Regarding material selection, both optical performance and mechanical stability must be considered. Special-shaped photovoltaic module glass typically uses ultra-clear tempered glass, whose internal prestress can offset some external forces, but thinning the glass significantly reduces impact resistance. Therefore, while ensuring light transmittance, glass materials with good chemical stability and high tensile strength can be selected, or performance can be enhanced through composite structures. For example, a sandwich structure of 3.2mm tempered glass + 0.76mm PVB film + 3.2mm tempered glass can improve impact resistance and alleviate stress concentration through the elastic deformation of the PVB film.
Process optimization is a key aspect of reducing stress concentration. During cutting, the cutting speed and pressure of laser or waterjet cutting must be controlled to avoid microcracks or edge chipping. For irregular edges, CNC precision carving or chemical etching processes can be used to achieve a smooth transition. Furthermore, during tempering, heating temperature and cooling rate must be strictly controlled to ensure uniform thickness of the compressive stress layer on the glass surface and avoid internal stress imbalance caused by excessive temperature gradients.
Structural reinforcement technology can further enhance the stress concentration resistance of special-shaped photovoltaic module glass. At glass edges or stress concentration areas, metal reinforcing ribs or polymer support frames can be added to disperse local loads. For example, aluminum alloy profiles can be bonded to the back of hyperbolic curved glass components, achieving flexible connections through structural adhesive. This approach preserves the glass surface's curvature while enhancing overall rigidity. For large, irregularly shaped components, a double-glass thermal balance design can be employed, using an air or vacuum layer to isolate stress transmission and reduce the impact of thermal stress.
The introduction of intelligent detection technology provides data support for stress concentration optimization. Defect detection technology based on photoelasticity can monitor the stress distribution within the glass in real time, identifying high-stress areas through polarized light interference fringes. Combined with machine learning algorithms, the detection data can be rapidly analyzed to establish a stress concentration prediction model. Furthermore, acoustic emission sensors can capture microcrack propagation signals during stress application, enabling precise location of stress concentration areas.

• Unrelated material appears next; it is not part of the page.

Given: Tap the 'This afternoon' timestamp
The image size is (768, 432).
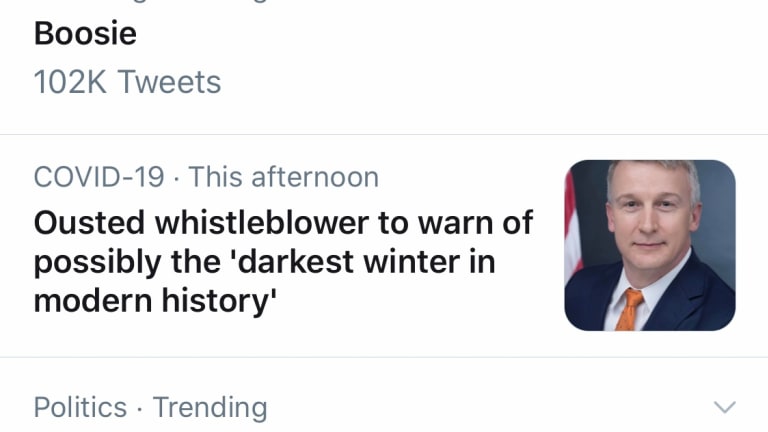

Simulation technology is a crucial tool for optimized design. Numerical models of specially shaped photovoltaic module glass can be established through finite element analysis (FEM) to simulate stress distribution under different load conditions. Combined with topology optimization methods, the most rational stress distribution layout in the structure can be found, such as adding rounded corners or transition sections in stress concentration areas. Meanwhile, multiphysics coupling analysis can take into account the influence of environmental factors such as temperature, humidity, and wind pressure on stress concentration, providing a more comprehensive basis for design.